En medio de la polémica por las contrataciones del municipio, la auditora Roxana Díez advirtió que el Ejecutivo no envía los contratos con la anticipación requerida para su control. Vénica cuestionó que se están incumpliendo normas vigentes y reclamaron respetar los procedimientos establecidos.
La controversia por las demoras y los mecanismos de contratación en la Municipalidad de Villa La Angostura sumó un nuevo capítulo esta semana, luego de que la Auditoría Municipal advirtiera que el Ejecutivo no estaría cumpliendo con los procedimientos previstos por la normativa vigente para la contratación de personal y servicios.
El tema fue analizado durante una reunión realizada este lunes entre concejales, funcionarios del Ejecutivo y la auditora municipal Roxana Díez, en un encuentro que volvió a poner en evidencia las diferencias de criterio respecto de la aplicación de las ordenanzas vinculadas a concursos de precios y desdoblamiento de contrataciones.
Participaron de la reunión la viceintendenta Tamara Martínez, el secretario de Gobierno Juan Pablo Naretti, el secretario de Atención al Vecino Alejo Silva Grecci, subsecretarios de distintas áreas municipales, además de concejales y la titular de la Auditoría.
En declaraciones a LA ANGOSTURA DIGITAL el concejal Héctor Vénica, dijo que el objetivo principal fue revisar la forma en que se están aplicando las ordenanzas que regulan las contrataciones municipales y aclarar los procedimientos que deben cumplirse antes de concretar cualquier incorporación o prestación de servicios.

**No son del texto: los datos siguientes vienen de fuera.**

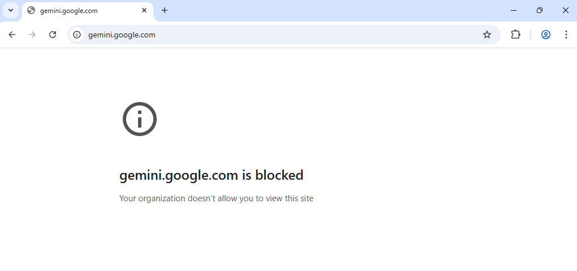Select the gemini.google.com tab

tap(79, 11)
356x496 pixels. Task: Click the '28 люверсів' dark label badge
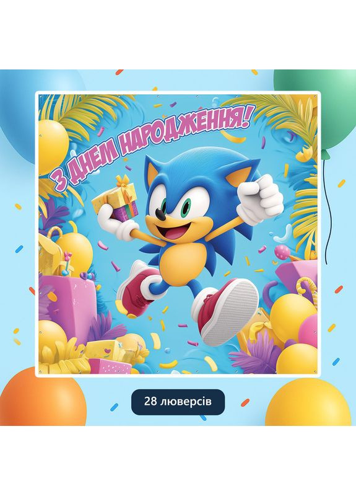[178, 402]
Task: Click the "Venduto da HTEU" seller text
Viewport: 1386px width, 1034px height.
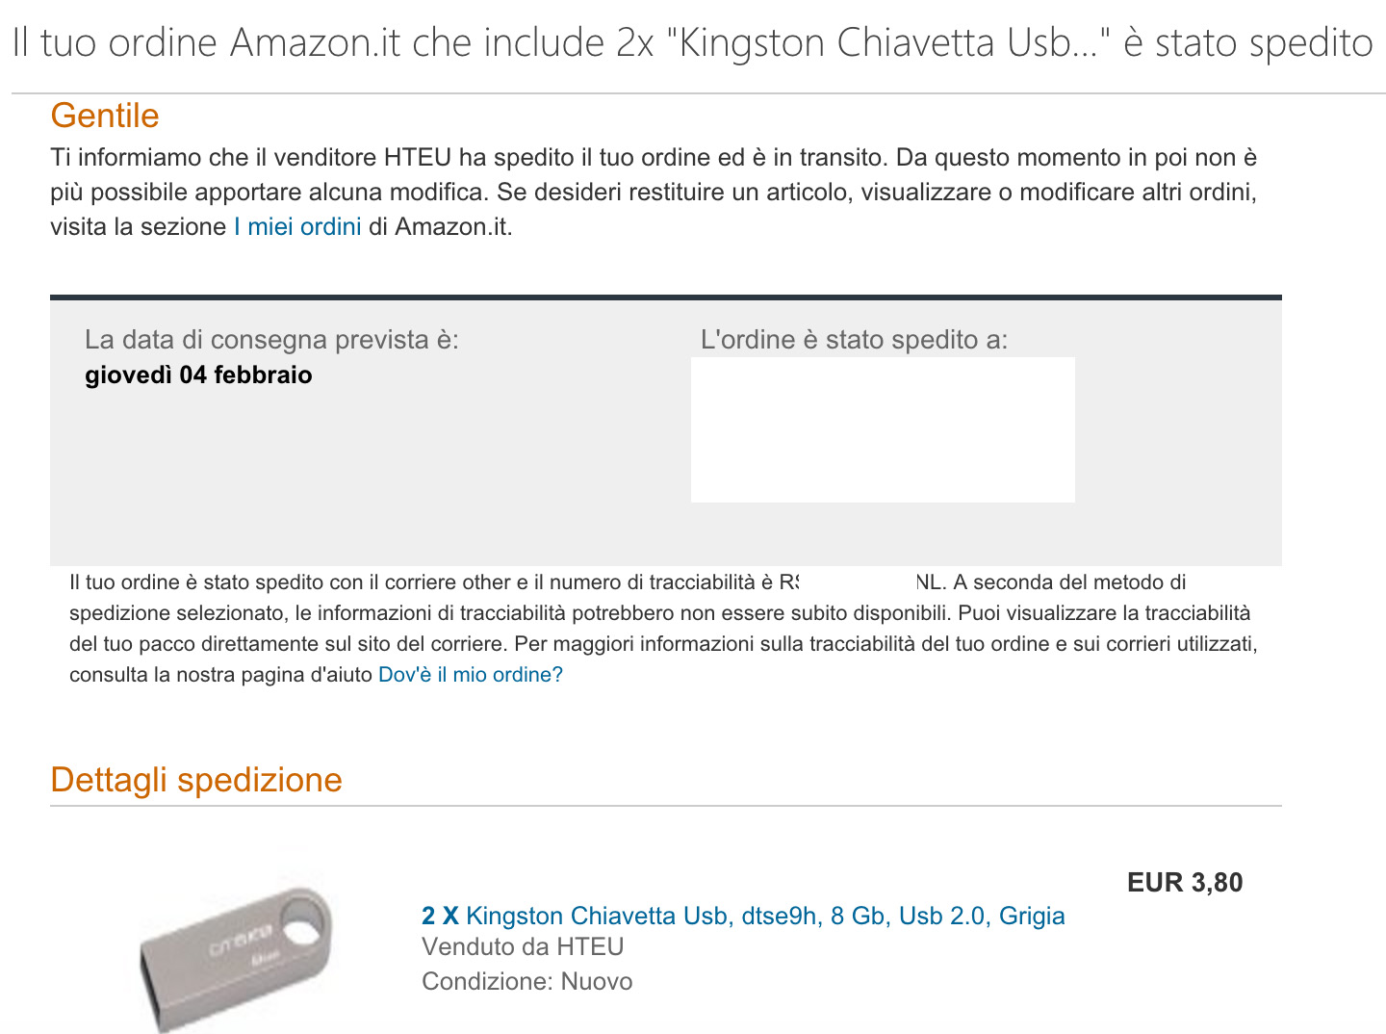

“Se aclaró cuál es el procedimiento de aplicación de dichas ordenanzas y, sobre todo, que las contrataciones deben respetar un procedimiento previo”, explicó el edil.
Vénica cuestionó que, según lo planteado durante el encuentro, el Ejecutivo estaría remitiendo los contratos para su control cuando los agentes ya comenzaron a desempeñar tareas.
“No puede ser que primero ejecuten y luego manden los contratos para su aprobación”, afirmó.
La Auditoría reclama el cumplimiento de una circular vigente
Uno de los puntos centrales del debate fue el cumplimiento de la Circular Nº 6 de la Auditoría Municipal, una disposición que establece que todos los contratos deben ser remitidos al organismo de control con un mínimo de 15 días de anticipación al inicio efectivo de las tareas.
Según explicó Vénica, la auditora Roxana Díez manifestó que esa exigencia no se estaría respetando en la práctica.
“La auditora planteó especialmente que no se está cumpliendo con la circular número seis de la Auditoría, que indica que todos los contratos deben enviarse como mínimo con quince días de anticipación a que el agente realice el trabajo o empiece a prestar el servicio”, sostuvo el concejal.
Además, aseguró que tampoco se estaría aplicando correctamente el procedimiento previsto en la ordenanza de desdoblamiento de contrataciones.
En ese sentido, recordó que la normativa contempla que, cuando existan dudas sobre si una contratación configura o no un desdoblamiento, el caso puede ser remitido al Concejo Deliberante para que emita un dictamen vinculante aprobado por una mayoría especial de dos tercios.
“Por eso entendemos que no hace falta modificar la ordenanza; lo que hace falta es respetarla”, remarcó.
Debate por los concursos de precios
Durante la reunión también se discutió la aplicación de la ordenanza de concursos de precios, una herramienta que desde algunos sectores del Ejecutivo había sido cuestionada por considerar que genera demoras administrativas.
Sin embargo, Vénica defendió el sistema y sostuvo que garantiza transparencia e igualdad de oportunidades entre los oferentes.
El concejal afirmó que desde la Secretaría de Hacienda se “demonizó” la ordenanza, pese a que se trata de un mecanismo sencillo que permite que todos los proveedores reciban la misma información y que las contrataciones cuenten con la publicidad necesaria.
La discusión se suma a los cuestionamientos que vienen cruzándose en las últimas semanas entre distintos sectores del gobierno local, la Auditoría y concejales respecto de los tiempos administrativos y la legalidad de los procesos de contratación, un tema que continúa generando tensión dentro de la administración municipal.